Los océanos alcanzaron temperaturas récord en julio por segundo mes consecutivo, en un escenario que coincide con el fortalecimiento del fenómeno de El Niño.
El informe mensual del servicio Copernicus, de la Unión Europea, registró una temperatura media de la superficie oceánica de 20,96 °C, mientras los científicos advierten que el fenómeno podría intensificar las anomalías climáticas durante el segundo semestre y en 2027.
Europa enfrenta calor extremo y sequía
Julio estuvo marcado por intensas olas de calor e incendios forestales en distintas partes del hemisferio norte, especialmente en Canadá y Europa Occidental. En el Pacífico tropical, donde se desarrolla El Niño, también se registraron temperaturas excepcionalmente elevadas.
La situación es especialmente preocupante en Europa. Las aguas del Atlántico y el Mediterráneo alcanzaron temperaturas récord y favorecieron intensas olas de calor marino, con consecuencias para las poblaciones costeras y los ecosistemas.

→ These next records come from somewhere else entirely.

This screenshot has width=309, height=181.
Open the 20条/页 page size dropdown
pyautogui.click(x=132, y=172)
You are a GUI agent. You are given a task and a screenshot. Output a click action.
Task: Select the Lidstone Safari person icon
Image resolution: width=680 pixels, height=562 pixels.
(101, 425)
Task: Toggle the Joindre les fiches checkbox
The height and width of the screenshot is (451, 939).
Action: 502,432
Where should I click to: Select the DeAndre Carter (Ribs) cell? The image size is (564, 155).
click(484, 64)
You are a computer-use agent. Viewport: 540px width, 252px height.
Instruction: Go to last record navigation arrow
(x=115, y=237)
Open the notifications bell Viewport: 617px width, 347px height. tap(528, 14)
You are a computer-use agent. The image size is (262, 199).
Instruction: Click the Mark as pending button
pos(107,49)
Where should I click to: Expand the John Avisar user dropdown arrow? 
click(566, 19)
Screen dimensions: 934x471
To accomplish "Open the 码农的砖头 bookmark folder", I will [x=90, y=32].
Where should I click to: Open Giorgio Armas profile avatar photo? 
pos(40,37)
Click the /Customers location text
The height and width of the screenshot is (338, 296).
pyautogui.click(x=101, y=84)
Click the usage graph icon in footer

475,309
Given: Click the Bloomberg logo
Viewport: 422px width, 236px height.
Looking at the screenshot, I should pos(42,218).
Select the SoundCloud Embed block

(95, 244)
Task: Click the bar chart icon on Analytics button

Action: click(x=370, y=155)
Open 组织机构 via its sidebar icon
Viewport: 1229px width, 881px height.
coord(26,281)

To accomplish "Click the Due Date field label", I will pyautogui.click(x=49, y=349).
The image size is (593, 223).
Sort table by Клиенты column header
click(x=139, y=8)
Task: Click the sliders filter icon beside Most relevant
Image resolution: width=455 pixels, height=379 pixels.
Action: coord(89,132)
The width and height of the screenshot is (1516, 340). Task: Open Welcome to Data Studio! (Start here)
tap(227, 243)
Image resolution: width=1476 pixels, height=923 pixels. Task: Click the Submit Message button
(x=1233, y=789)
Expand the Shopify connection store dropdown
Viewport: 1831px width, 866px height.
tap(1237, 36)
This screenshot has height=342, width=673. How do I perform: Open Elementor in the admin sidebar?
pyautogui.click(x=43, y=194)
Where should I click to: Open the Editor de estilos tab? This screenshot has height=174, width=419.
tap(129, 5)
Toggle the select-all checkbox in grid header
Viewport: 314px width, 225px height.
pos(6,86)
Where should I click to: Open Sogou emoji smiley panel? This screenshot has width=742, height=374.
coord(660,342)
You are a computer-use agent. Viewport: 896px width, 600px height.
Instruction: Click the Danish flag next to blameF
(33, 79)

En el oeste del continente, la temperatura atmosférica llegó a 21,62 °C, es decir, 2,79 °C por encima del promedio de referencia, superando el récord registrado en 2022. Inglaterra, Irlanda, España y Francia vivieron un verano especialmente caluroso, mientras Francia registró en julio el mes más cálido desde el inicio de sus mediciones, en 1900.
A las altas temperaturas se suma una sequía histórica que afecta a países como Italia, Suiza y Alemania. Grandes ríos europeos, entre ellos el Sena, el Rin y el Danubio, presentan niveles excepcionalmente bajos, lo que dificulta la navegación y genera impactos sobre la agricultura y el transporte de productos esenciales.
El Niño puede agravar las anomalías climáticas
A escala mundial, julio registró una temperatura media de 16,9 °C, equivalente a 1,47 °C por encima del promedio estimado para el período preindustrial. El mes quedó estadísticamente empatado con julio de 2024 como el segundo más cálido registrado, solo por detrás de 2023.
Aunque El Niño es un fenómeno natural, sus efectos se producen en un contexto de calentamiento global. Los científicos señalan que el cambio climático, impulsado principalmente por la quema de combustibles fósiles, es el principal factor detrás del aumento de las olas de calor.
El impacto también alcanza otras regiones. El norte de Canadá, el centro de Estados Unidos, el interior de China y algunas zonas de Argentina, Uruguay y Bolivia presentan condiciones de sequía superiores a las habituales.